• _Records supplied_:
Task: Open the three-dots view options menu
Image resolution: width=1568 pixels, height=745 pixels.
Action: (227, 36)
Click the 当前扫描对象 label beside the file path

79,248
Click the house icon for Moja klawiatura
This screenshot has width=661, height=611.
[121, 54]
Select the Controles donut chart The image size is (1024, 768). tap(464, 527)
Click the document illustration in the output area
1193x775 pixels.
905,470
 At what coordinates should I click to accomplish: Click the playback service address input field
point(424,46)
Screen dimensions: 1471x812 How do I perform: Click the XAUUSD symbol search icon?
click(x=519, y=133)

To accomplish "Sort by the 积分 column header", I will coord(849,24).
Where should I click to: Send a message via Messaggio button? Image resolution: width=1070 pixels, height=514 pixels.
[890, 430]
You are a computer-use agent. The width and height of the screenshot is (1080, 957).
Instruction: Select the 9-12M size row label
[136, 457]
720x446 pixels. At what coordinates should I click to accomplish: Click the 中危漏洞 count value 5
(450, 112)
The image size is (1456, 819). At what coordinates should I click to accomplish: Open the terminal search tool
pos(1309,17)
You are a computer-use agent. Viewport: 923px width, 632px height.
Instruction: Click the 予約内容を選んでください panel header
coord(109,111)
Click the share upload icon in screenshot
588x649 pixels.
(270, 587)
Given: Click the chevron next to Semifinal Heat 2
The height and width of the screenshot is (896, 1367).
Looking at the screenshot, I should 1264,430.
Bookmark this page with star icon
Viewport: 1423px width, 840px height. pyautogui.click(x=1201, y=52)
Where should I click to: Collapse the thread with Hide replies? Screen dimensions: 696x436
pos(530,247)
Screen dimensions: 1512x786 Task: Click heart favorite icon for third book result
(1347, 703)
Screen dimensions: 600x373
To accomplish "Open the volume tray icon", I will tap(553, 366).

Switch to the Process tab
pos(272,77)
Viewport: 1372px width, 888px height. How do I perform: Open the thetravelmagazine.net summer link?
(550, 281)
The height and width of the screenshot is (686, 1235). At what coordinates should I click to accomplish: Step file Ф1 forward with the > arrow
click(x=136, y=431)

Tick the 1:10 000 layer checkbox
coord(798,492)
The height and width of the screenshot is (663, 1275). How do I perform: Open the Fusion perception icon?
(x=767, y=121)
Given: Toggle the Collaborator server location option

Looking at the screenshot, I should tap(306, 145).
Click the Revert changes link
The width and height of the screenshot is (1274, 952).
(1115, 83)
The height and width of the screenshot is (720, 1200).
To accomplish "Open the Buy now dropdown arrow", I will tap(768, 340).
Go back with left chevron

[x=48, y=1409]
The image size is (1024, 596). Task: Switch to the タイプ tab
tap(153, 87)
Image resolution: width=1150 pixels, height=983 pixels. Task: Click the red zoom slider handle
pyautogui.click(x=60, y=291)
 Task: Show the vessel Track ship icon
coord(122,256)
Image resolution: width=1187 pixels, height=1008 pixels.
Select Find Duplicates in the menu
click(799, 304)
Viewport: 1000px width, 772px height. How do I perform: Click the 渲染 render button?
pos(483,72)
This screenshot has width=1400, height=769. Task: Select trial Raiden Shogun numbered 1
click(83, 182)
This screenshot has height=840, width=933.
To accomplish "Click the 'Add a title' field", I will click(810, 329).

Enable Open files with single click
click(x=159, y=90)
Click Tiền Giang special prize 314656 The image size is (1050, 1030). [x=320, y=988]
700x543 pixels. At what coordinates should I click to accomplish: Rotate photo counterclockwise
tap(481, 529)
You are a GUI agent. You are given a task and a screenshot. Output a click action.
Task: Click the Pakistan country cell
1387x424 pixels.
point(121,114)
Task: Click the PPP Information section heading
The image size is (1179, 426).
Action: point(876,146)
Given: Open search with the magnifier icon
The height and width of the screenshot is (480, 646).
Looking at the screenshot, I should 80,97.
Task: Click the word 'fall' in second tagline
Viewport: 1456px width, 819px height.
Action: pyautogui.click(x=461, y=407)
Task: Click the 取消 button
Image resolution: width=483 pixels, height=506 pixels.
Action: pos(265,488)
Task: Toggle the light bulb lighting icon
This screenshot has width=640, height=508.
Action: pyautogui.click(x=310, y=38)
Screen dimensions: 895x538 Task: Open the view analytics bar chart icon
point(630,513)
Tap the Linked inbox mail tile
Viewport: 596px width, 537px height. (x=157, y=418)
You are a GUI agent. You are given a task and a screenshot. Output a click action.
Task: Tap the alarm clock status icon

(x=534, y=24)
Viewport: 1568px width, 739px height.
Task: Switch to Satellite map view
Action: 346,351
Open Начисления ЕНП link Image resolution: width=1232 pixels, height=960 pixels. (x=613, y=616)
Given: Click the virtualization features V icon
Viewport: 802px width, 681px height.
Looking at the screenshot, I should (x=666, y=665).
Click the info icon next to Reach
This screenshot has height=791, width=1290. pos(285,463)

• _Task directions_: Rewrite the lines starting at the one containing "The image size is (1024, 596)." and ending at the one containing "coord(122,256)", changing "red" to "blue" and leaving everything else unchanged.

• _Response_:
The image size is (1024, 596). Task: Switch to the タイプ tab
tap(153, 87)
Image resolution: width=1150 pixels, height=983 pixels. Task: Click the blue zoom slider handle
pyautogui.click(x=60, y=291)
 Task: Show the vessel Track ship icon
coord(122,256)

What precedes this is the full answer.